Put simply, for all his unconventionality, Trump still can't break out of the box that Obama and the Clintons have trapped the GOP in for the last eight years: a party of fat cats that leaves the little guy behind. The narrative stems from the 2008 financial meltdown, an event that turned Obama's fortune from around even odds to overwhelming favorite over John McCain. When asked to give the keynote speech for Obama's reelection, Bill Clinton at the 2012 Democratic National Convention told the nation, "They want to go back to the same old policies that got us into trouble in the first place." It worked.

Hillary Clinton goes even further on Trump than her husband did on Romney. She accuses Trump of being someone who sought to profit off the housing crisis as a real estate developer and who is inclined to cause a repeat of it as president. "He wants to roll back the financial regulations that we have imposed on Wall Street to let them run wild again," she told a Southern California audience recently. Expect her to use more of this rhetoric in her acceptance speech on Thursday night.

The Clintons' scare tactic is predictable but powerful. Voters never stopped blaming George W. Bush and the Republican Party for the catastrophe of 2008. And they have not seen the GOP change on economic policy to wipe the slate clean. It's why the Democrats have consistently won the lower income voter bloc and Trump is losing it today. This has afforded the Democrats extra slack on the economy and made it plausible for Hillary Clinton to run for the third term of a president who has never had a single year of 3 percent GDP growth.

Trump for his part at least recognizes the problem he starts out with as the Republican nominee. He has continuously talked about the inequality that accelerated under President Obama and has made a critique of both parties' records that stretches back to the year 2000, when median household income peaked and manufacturing employment started its rapid decline. But his speech in Cleveland dwelled on crime rather than the economy and went on so long that viewers checked out (Trump actually drew a lower television rating than Romney's 2012 acceptance speech).

On the solutions side, Trump is still searching for antidotes. His proposal to revive manufacturing is to renegotiate free trade agreements and potentially apply tariffs. Nearly half of respondents in the InfoScout survey were undecided about this prospect, even though Trump has been talking about it for a year. The follow-through that Trump has described – replacing the trade negotiators and litigating in the World Trade Organization – isn't much of a rallying cry. The rest of Trump's economic agenda, tax cuts and deregulation, are similar to what Romney offered and don't attract lower income voters. Trump needs to win the under-$40,000-income set but is losing it by ten points, according to InfoScout.

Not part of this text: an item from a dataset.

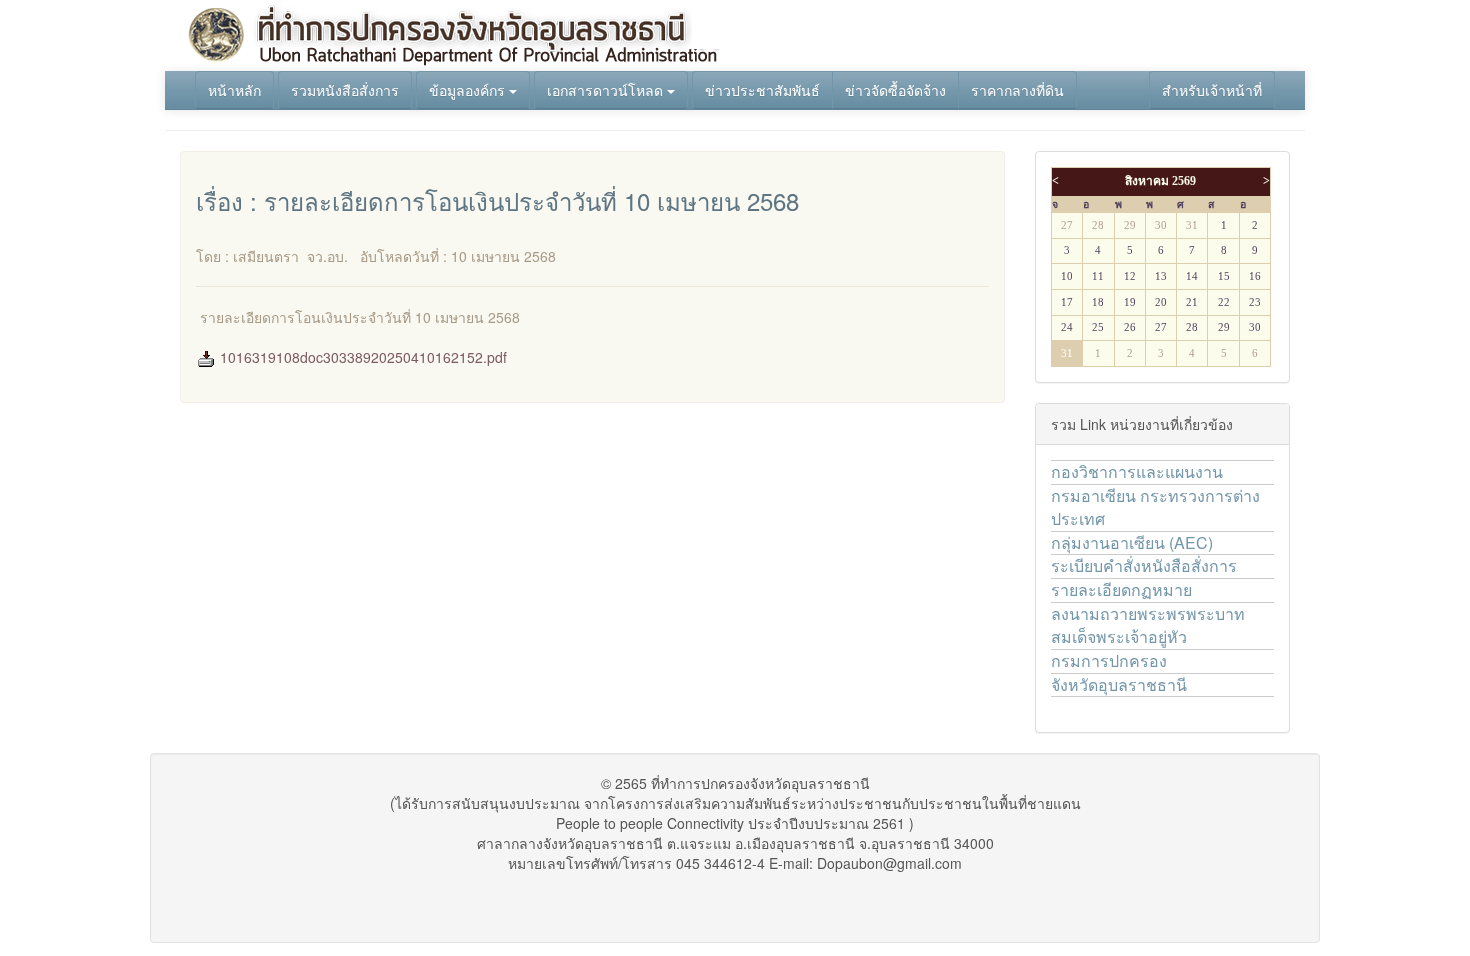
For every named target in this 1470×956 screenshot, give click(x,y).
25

The biggest economic problem facing the country is one that no politician talks about: rising prices. In 2012, voters listed rising prices about equal with unemployment as the top economic concern. The jobless rate was 8 percent then but is just 5 percent now. When the same question was asked by InfoScout, respondents chose rising prices as their biggest economic problem by a wide margin. Even though high inflation hasn't occurred, voters are beleaguered by what they have to pay for medical care, clothing, food, and other everyday expenses.

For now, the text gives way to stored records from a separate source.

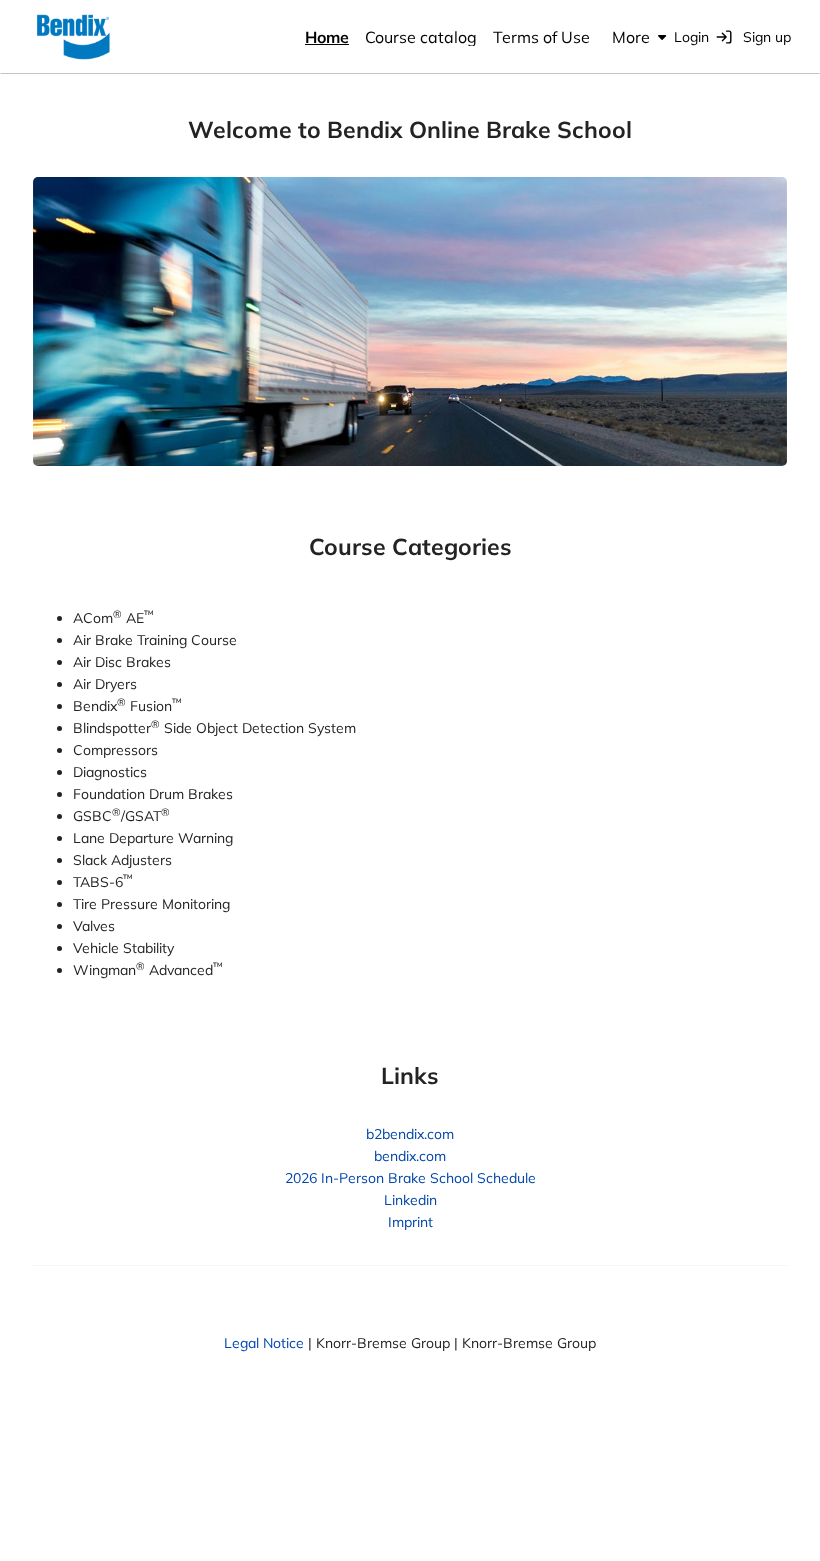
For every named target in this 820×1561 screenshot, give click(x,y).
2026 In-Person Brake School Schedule (410, 1178)
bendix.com (410, 1156)
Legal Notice (264, 1343)
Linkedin (410, 1200)
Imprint (410, 1222)
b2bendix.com (410, 1134)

The good news is that Trump has the creativity and willingness for risk-taking to throw the long ball. Instead of merely scapegoating anonymous trade negotiators, he should pulverize the Federal Reserve. Its central bankers created the easy money policy that caused the housing crisis and the persistent rise in consumer prices. Ending the Fed's ability to flood the economy with artificial credit – most of which ends up going to government and big business rather than small borrowers – is a more responsive and credible solution to voters' top economic concern than forging into the byzantine world of trade bureaucracy.

Trump is unlikely to win the election without a decisive edge on the economy. But he's yielding voters' foremost economic problem – rising prices – to Hillary Clinton. He has to battle with her on this new front to avoid his worst nightmare of meeting the same fate as Mitt Romney. Trump is fond of relying on the polls, and that's what this one says.